Urso a Pechino: mobilità elettrica e tecnologia green al centro della missione

Inizia la missione del ministro delle Imprese e del Made in Italy, Adolfo Urso, in Cina: una due giorni fitta di incontri istituzionali, con imprese cinesi interessate a investire in Italia e con aziende italiane presenti nel Paese.

L’obiettivo della visita ufficiale è verificare la possibile cooperazione e le partnership industriali negli ambiti della tecnologia green e della mobilità elettrica, in cui i cinesi sono molto competitivi, così da poter realizzare in Italia una piattaforma produttiva legata a questi due settori chiave nella transizione ambientale.

Il Governo, spiega Urso, ha una “visione strategica” di come possano crescere i rapporti tra Italia e Cina e “può dare finalmente garanzie di affidabilità, stabilità e continuità, elementi fondamentali nella scelta di ogni investitore”.

Dopo essere stato accolto dall’ambasciatore Massimo Ambrosetti, il ministro ha incontrato il presidente di CCIG (China City Industrial Group), Gu Yifeng, il presidente di Chery Automobile Yin Tongyue, e la comunità imprenditoriale italiana presente in Cina.

Con le due aziende cinesi si è discusso delle opportunità di investimento in Italia e si è fatto il punto sulle collaborazioni avviate. È stato, inoltre, ribadito l’impegno del governo italiano a creare un ambiente imprenditoriale favorevole e competitivo con partnership industriali che possano utilizzare anche gli strumenti agevolativi per i nuovi insediamenti produttivi, oltre ai programmi di supporto per la ricerca e lo sviluppo.

Il ministro ha poi sottolineato le opportunità offerte dall’Italia come “hub produttivo in Europa e nel Mediterraneo” e i principali punti di forza che rendono il Paese “luogo ideale per le attività sulla tecnologia green e la mobilità elettrica” anche per la presenza di una filiera produttiva e di una componentistica leader in Europa e per la sua posizione strategica al centro del Mediterraneo.

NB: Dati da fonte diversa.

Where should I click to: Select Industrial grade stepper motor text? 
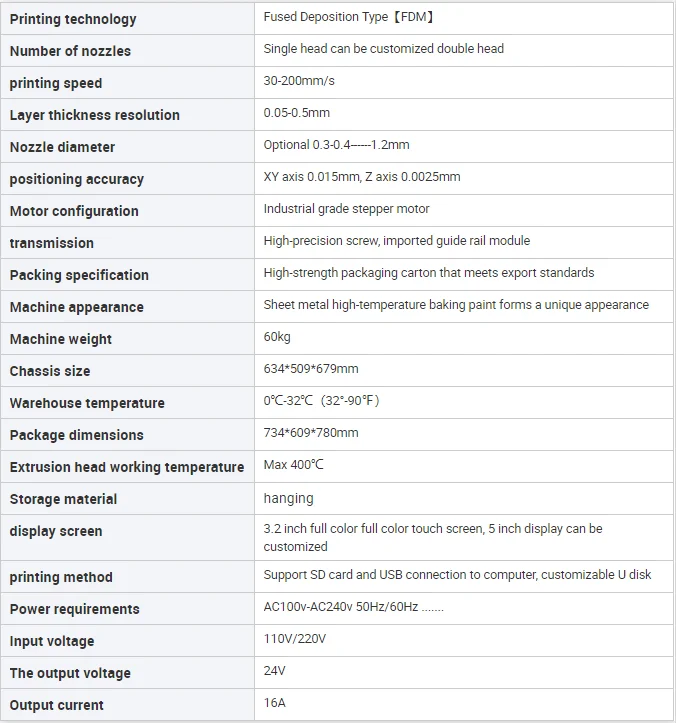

Nella delegazione del governo è presente anche il presidente di Anfia, Roberto Vavassori, l’associazione che rappresenta le imprese della componentistica dell’automotive. La prima giornata della missione si è conclusa con l’incontro, presso l’Istituto italiano di cultura di Pechino, con la comunità imprenditoriale italiana presente in Cina. Ad accogliere il ministro i rappresentanti di molte grandi aziende e Pmi italiane. Assicurando il sostegno del governo e delle istituzioni di Roma, il ministro ha ascoltato gli imprenditori, di diversi settori produttivi, che hanno raccontato i punti di forza e le difficoltà che si riscontrano nel Paese, sottolineando la necessità di portare avanti progetti di innovazione per poter competere nel mercato cinese.